Frequently Asked Questions

How do I enroll in this course?

This course is closed for enrollment.

What are the prerequisites?

Students should have completed COS 324 (Introduction to Machine Learning) or an equivalent course. Familiarity with probability, statistics, linear algebra, and Python programming is required.

Is this course suitable for graduate students?

Yes! This course is open to both undergraduate and graduate students. Graduate students may be expected to complete a more advanced final project.

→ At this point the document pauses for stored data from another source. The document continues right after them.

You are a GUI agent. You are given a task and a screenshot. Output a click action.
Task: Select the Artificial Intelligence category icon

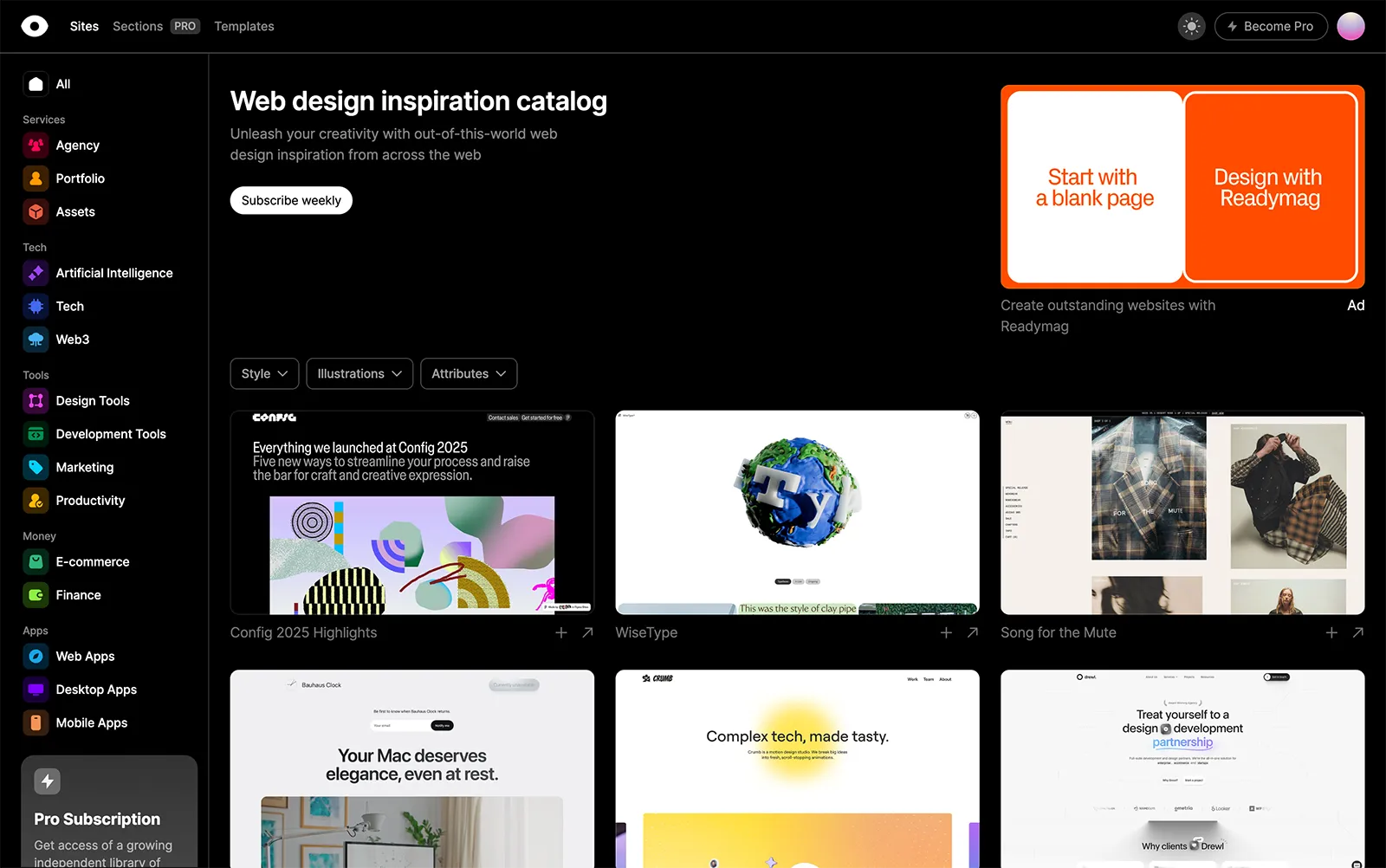(x=36, y=273)
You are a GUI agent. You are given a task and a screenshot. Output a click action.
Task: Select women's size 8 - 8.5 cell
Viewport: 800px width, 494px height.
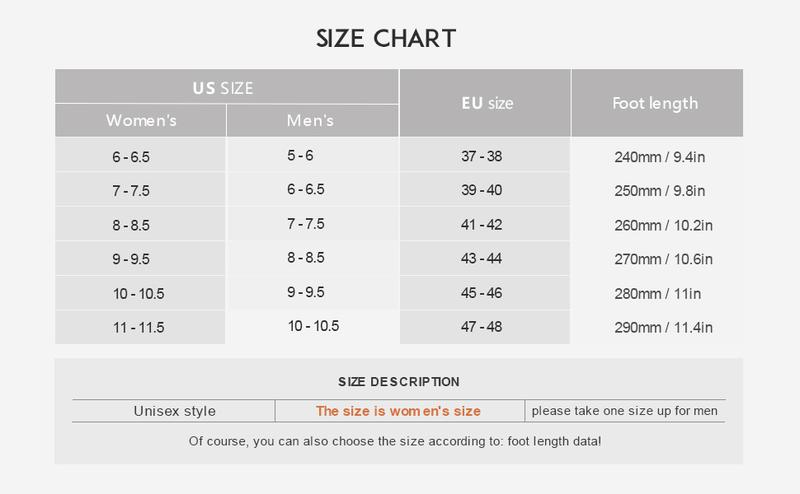coord(131,225)
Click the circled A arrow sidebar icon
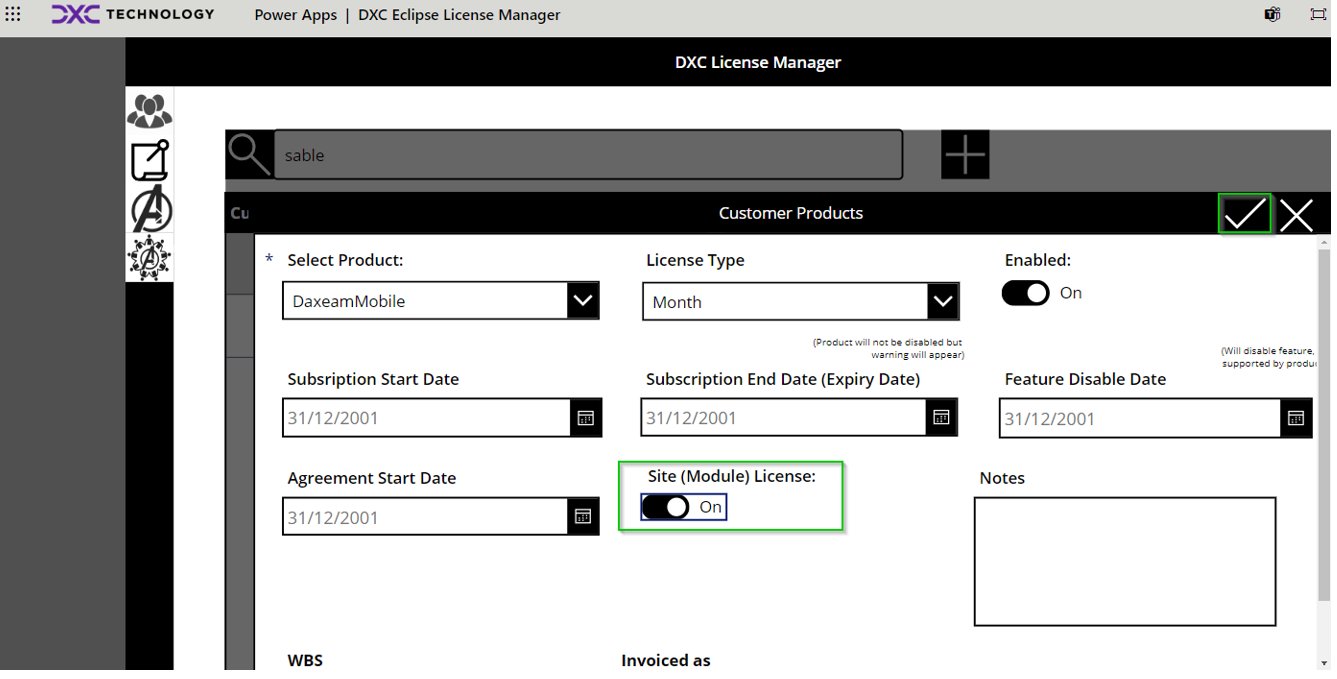The height and width of the screenshot is (679, 1337). pos(150,210)
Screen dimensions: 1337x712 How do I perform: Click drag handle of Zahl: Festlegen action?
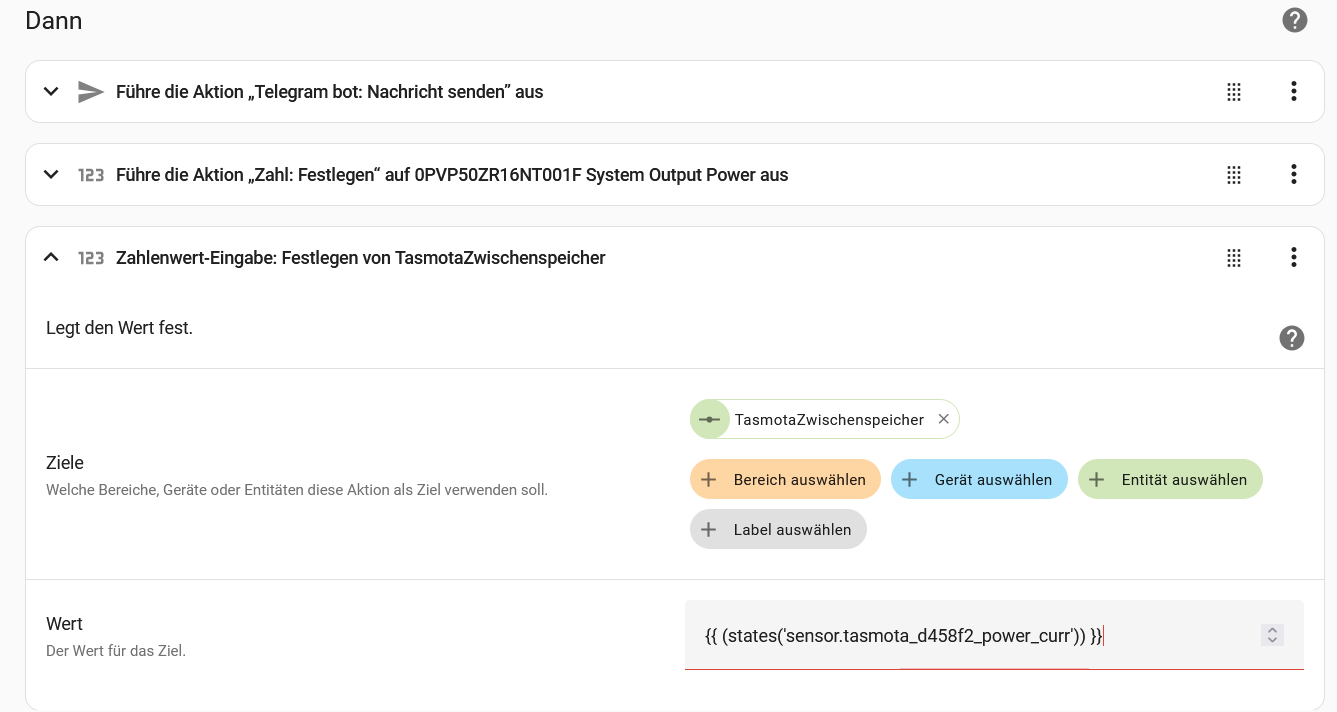pyautogui.click(x=1234, y=175)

What programming language will we use?

All assignments will be in Python using standard ML libraries (NumPy, PyTorch). Familiarity with these tools is helpful but not required—we will provide tutorials.

Can the final project be individual?

Generally no. Due to the size of the enrollment, we will require 3-5 students per group, except in exceptional circumstances.

Can I audit the course?

Formal auditing is not possible, but if there's room you can sit in on lectures.